Various commercial applications may require a self erecting column. One application is for formation of structure to use in making a show, for example a play or concert. For example, a column may need to rise up out of the stage to raise either a performer or scenery or the like.

Self-erecting columns are known, including the Gala “spiral”, and the Serapid “link”. These devices, however, must be externally guided to prevent collapse.

Another self erecting column is the so called ribbon lift. This can be extended without guidance, but the rising may be slow and jerky; making it inappropriate for certain applications on stage such as applications where smooth operations are desirable.

SUMMARY

The present disclosure describes a new kind of where two different separately-stored parts come together to form a lift.

BRIEF DESCRIPTION OF THE DRAWINGS

In the Figures:

FIG. 1 shows the parts of a lift;

FIGS. 2 and 3 show how the parts fit in a box and then extend;

FIGS. 4 and 5 show an alternate embodiment;

FIG. 6 shows the sprockets in the alternate embodiment;

FIGS. 7-10 show the housing.

DETAILED DESCRIPTION

The present application describes a new kind of lift in which the different parts of the lift fit together like a zipper, and once together, form a self-erecting column.

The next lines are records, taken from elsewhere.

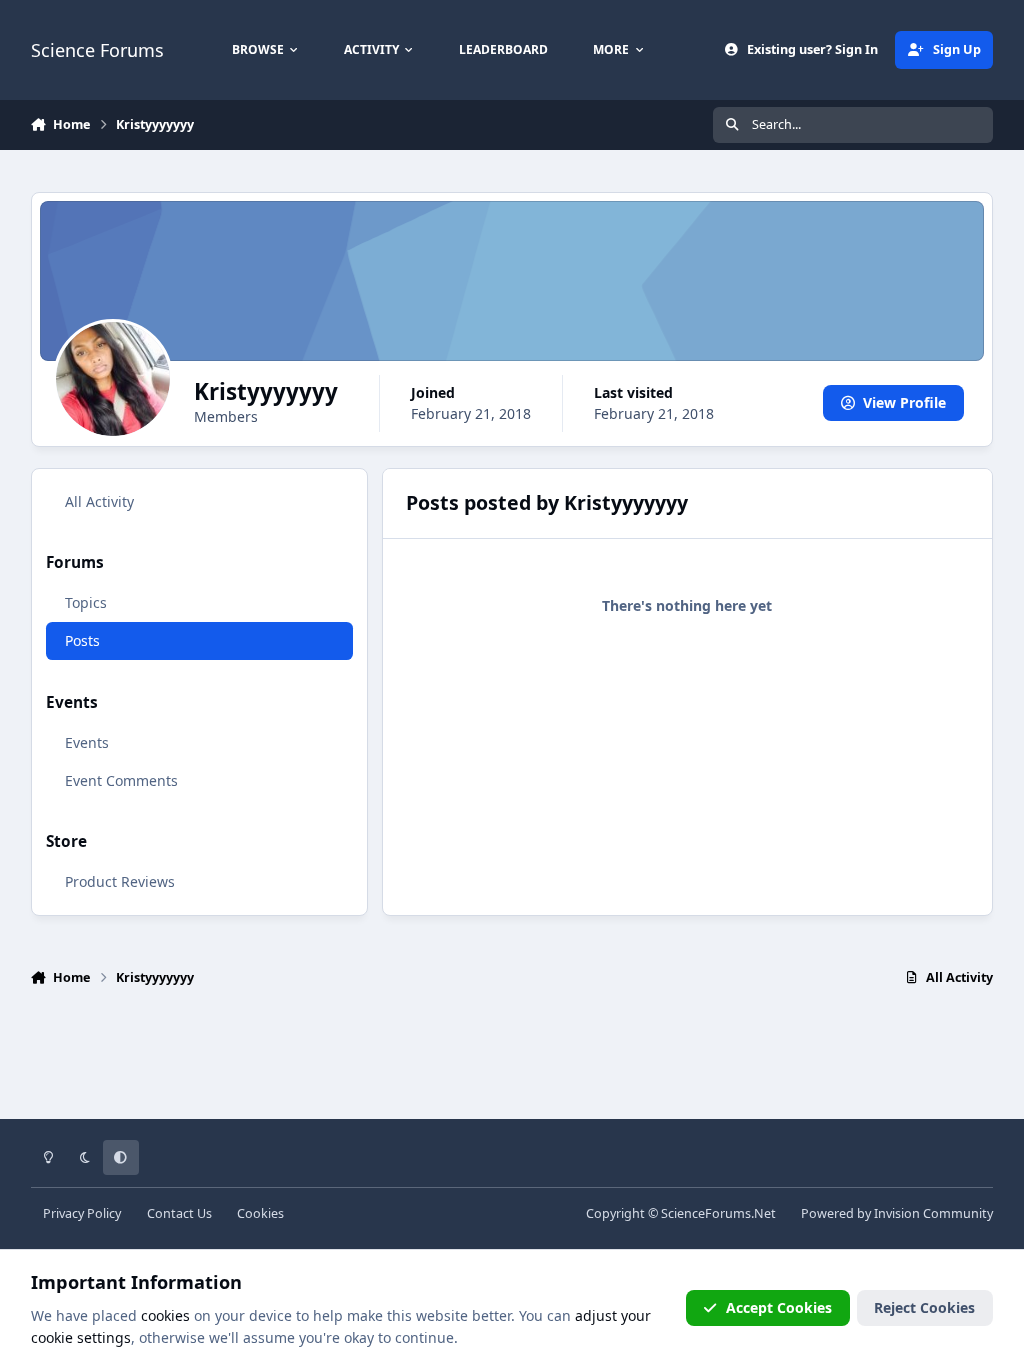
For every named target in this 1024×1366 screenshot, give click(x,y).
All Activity (99, 501)
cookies (165, 1315)
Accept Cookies (779, 1307)
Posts (82, 640)
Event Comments (121, 780)
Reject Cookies (924, 1307)
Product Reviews (120, 881)
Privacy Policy (82, 1213)
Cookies (260, 1213)
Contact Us (179, 1213)
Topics (86, 602)
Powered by (897, 1213)
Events (87, 742)
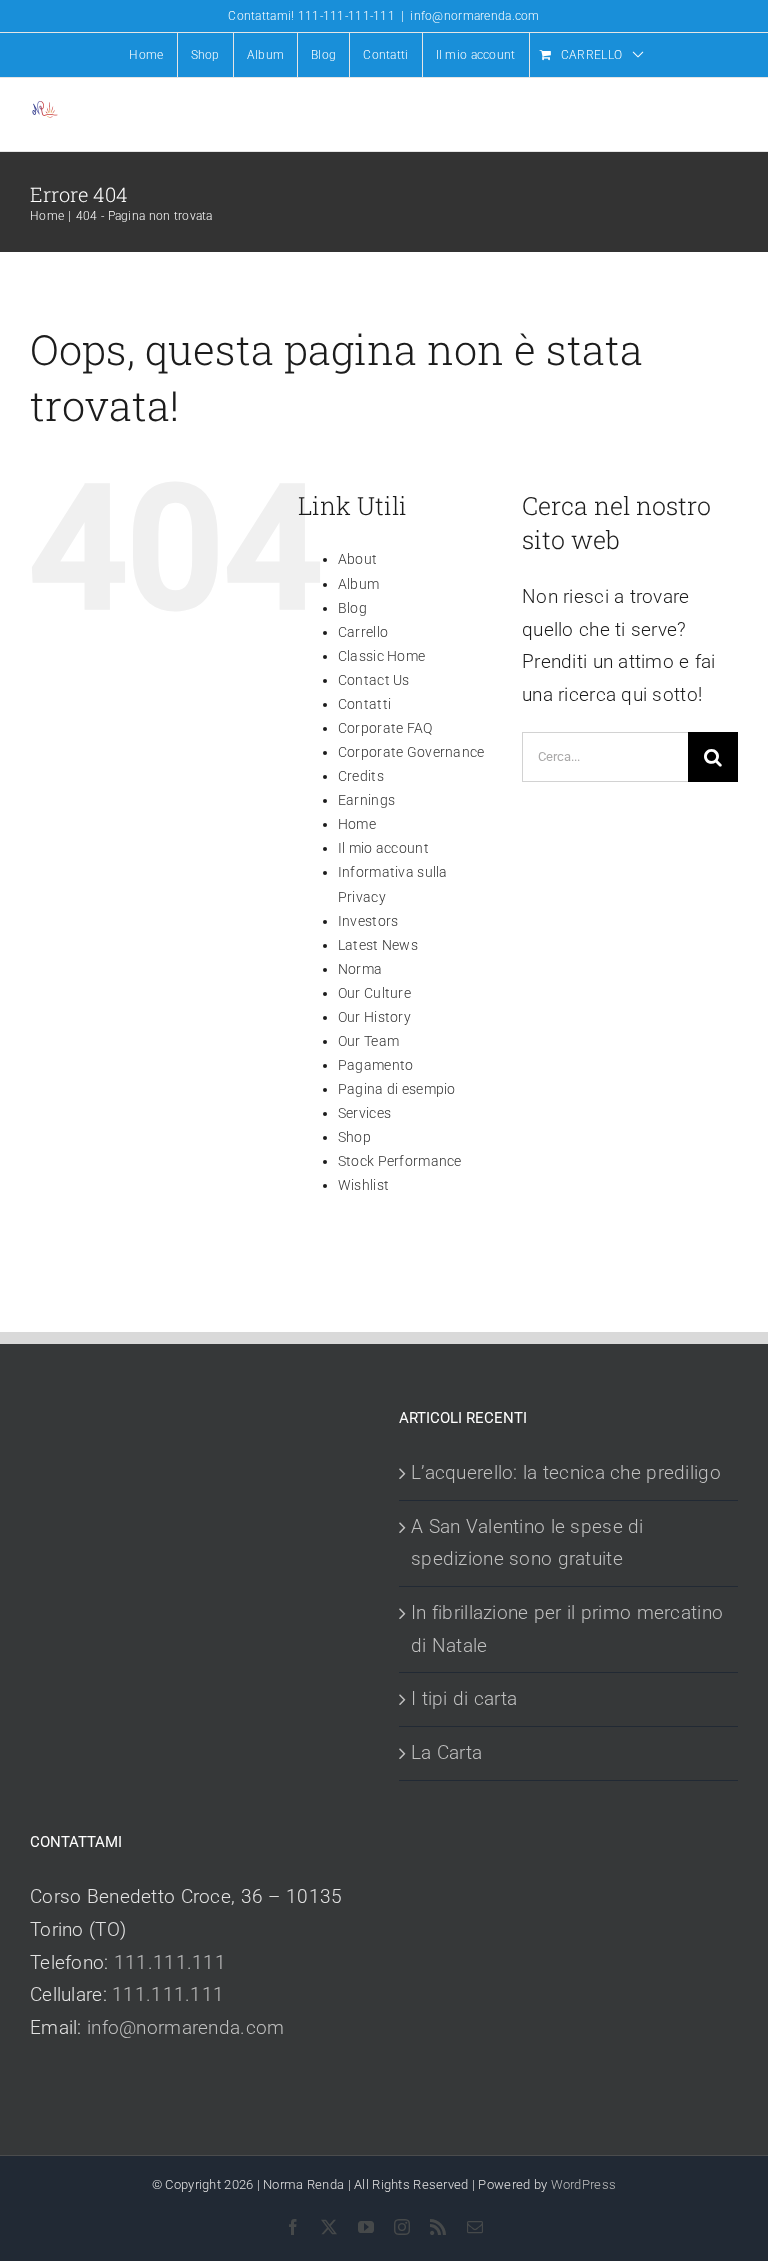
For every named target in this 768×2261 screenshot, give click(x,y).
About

The lift is stored in its non-erected position, as two separate sections of parts. Each of the sections is arranged into a spiral. FIG. 2 shows the housing 200 with the spiral fit parts. The sections are extended from the housing box 200 to form a structural unit. For example, this mechanism may be capable of creating a freestanding, 20 foot tall structural column without the need for external guidance. The column is compact when stored, but yet structural when extended.

The embodiment shown in FIGS. 1 through 3.

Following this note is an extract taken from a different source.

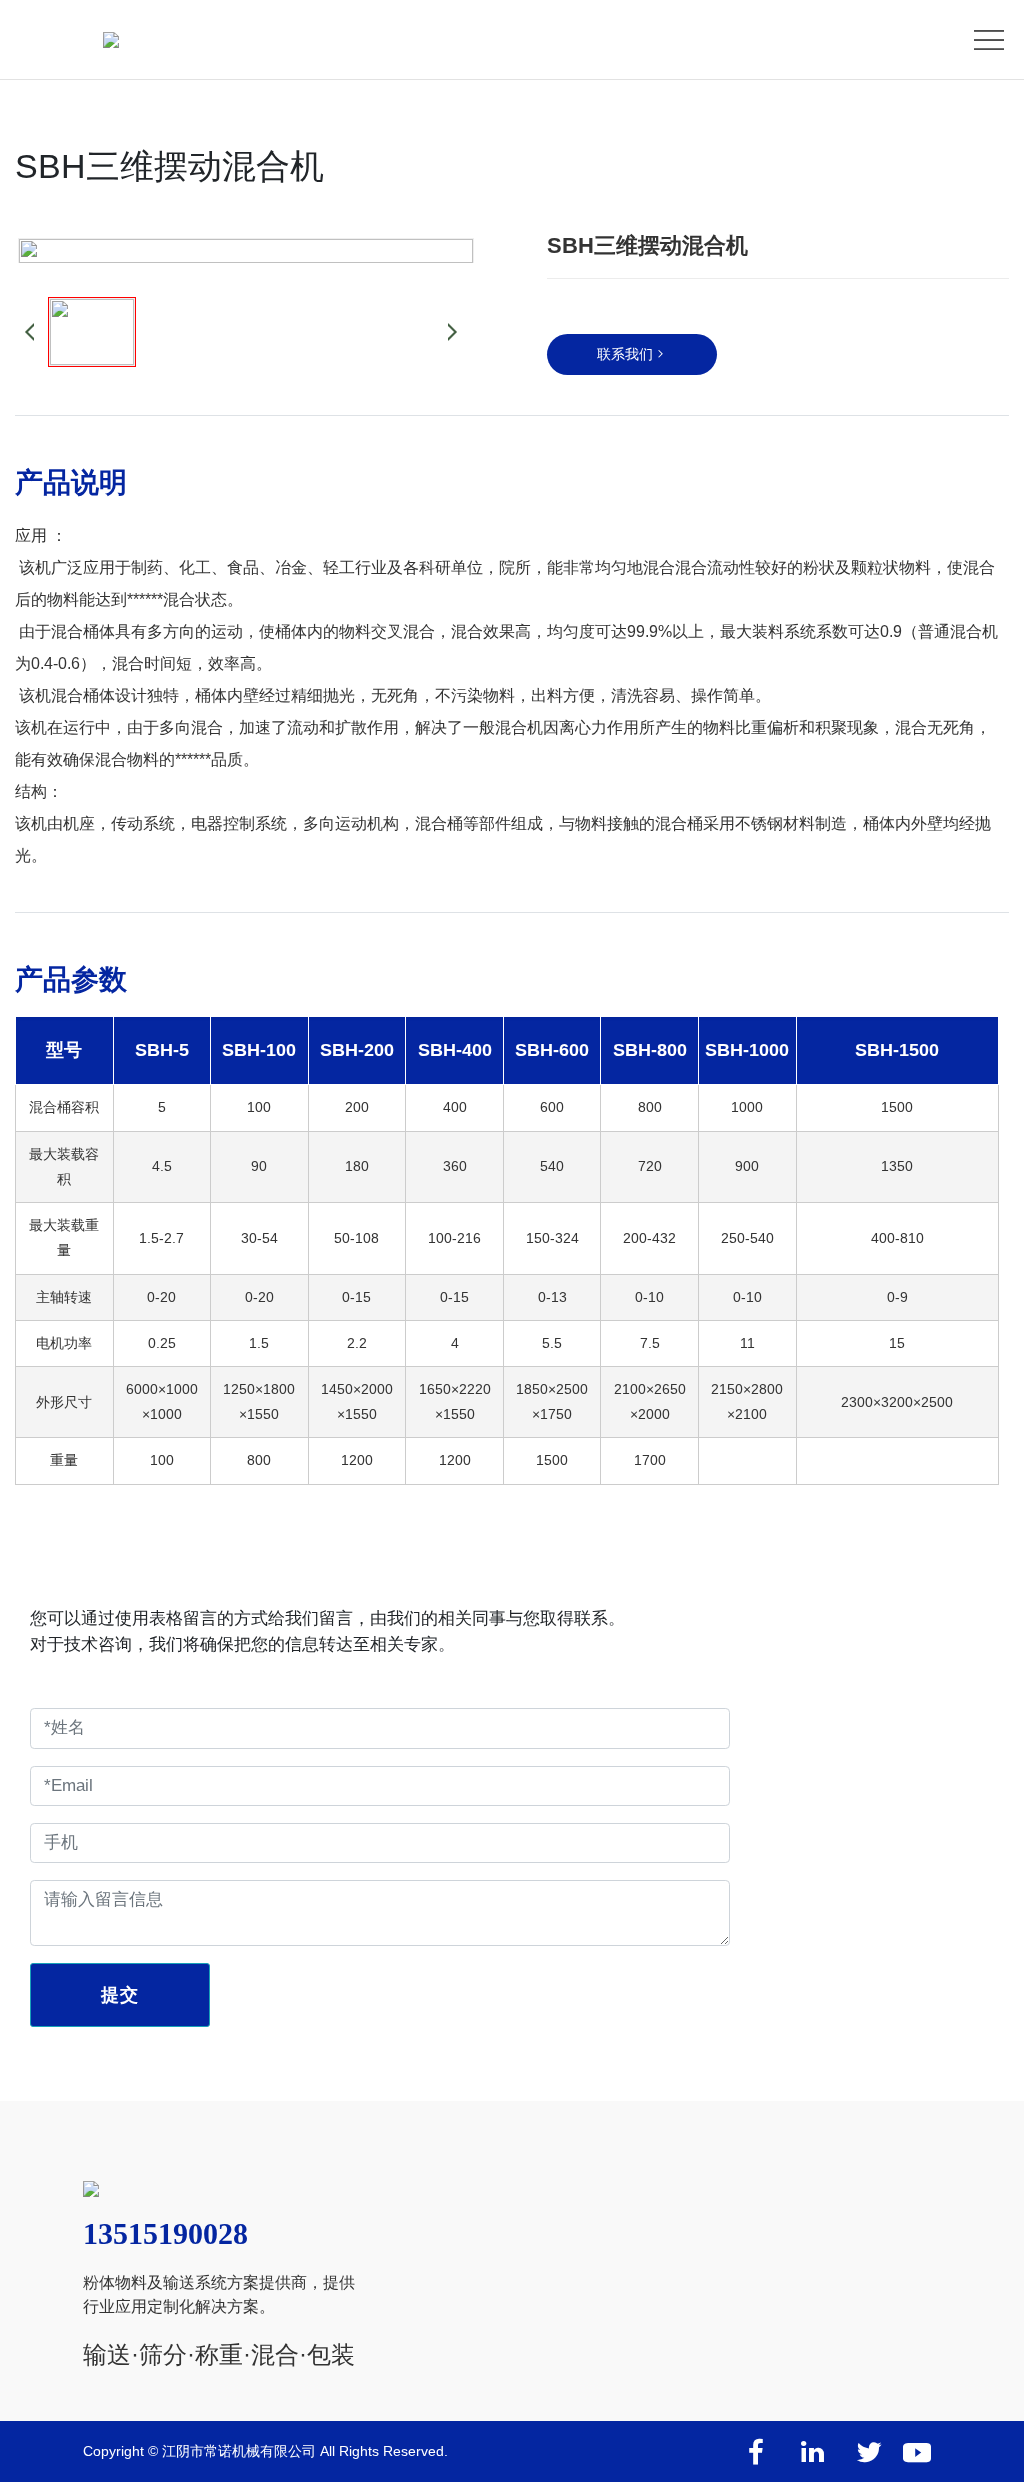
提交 (120, 1995)
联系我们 (625, 354)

FIG. 1 shows how a back-to-back pair of machined link sprocket chains interlock to form a rigid vertical column. When the links of the chain are individually held, they can be freely bent and pivoted relative to one another. However, the links of the chain include structure that interlocks with links on the other chain to form a rigid structure when extended.

FIG. 1 illustrates how the erected column is formed by a first chain shown generally at 100 which interlocks with a second chain shown generally as 110. Each of the chains such as 100 include a plurality of individual sprockets 105. Each of the sprockets such as 105 is intimately connected to its two neighboring sprockets 106, 108 by pivot parts such as 109. This allows each of the sprockets to pivot relative to its two neighboring sprockets. However, each of the sprockets also includes a first pressing surface such as 110 that presses on its neighbor when extended into place. The sprockets also include interlocking surfaces 121, 122 which interlock with oppositely facing sprockets when the sprocket is extended.

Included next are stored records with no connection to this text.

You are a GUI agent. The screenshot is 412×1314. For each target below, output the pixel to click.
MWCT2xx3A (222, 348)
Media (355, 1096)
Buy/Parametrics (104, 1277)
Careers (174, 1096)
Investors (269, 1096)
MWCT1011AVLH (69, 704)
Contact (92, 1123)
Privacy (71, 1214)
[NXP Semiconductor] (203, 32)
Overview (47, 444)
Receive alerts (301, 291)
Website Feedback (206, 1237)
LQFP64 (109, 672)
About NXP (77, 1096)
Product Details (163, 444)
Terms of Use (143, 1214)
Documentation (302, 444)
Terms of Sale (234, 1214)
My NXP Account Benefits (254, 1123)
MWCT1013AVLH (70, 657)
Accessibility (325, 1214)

The interlocking portions force the sprockets into registration with one another like a zipper. Each of the sprockets has a substantially curved portion 121 that is complementary to, and interlocks with, a corresponding substantially curved portion 122 on the opposite-facing sprocket. In the embodiment, the curved portions are substantially in the shape of an “S”. The sprockets also include pressing portions 123 which press against corresponding pressing portion 124 of the other sprocket. Therefore, when forced into position, the pressing portion 123 presses against the pressing portion 124, thereby holding the sprockets relative to each other.

The interlocking portion 121 interlocks with the corresponding interlocking portion 122. This provides structural strength to the extended and coupled structure. However, the two separate chain portions can be disassembled from one another.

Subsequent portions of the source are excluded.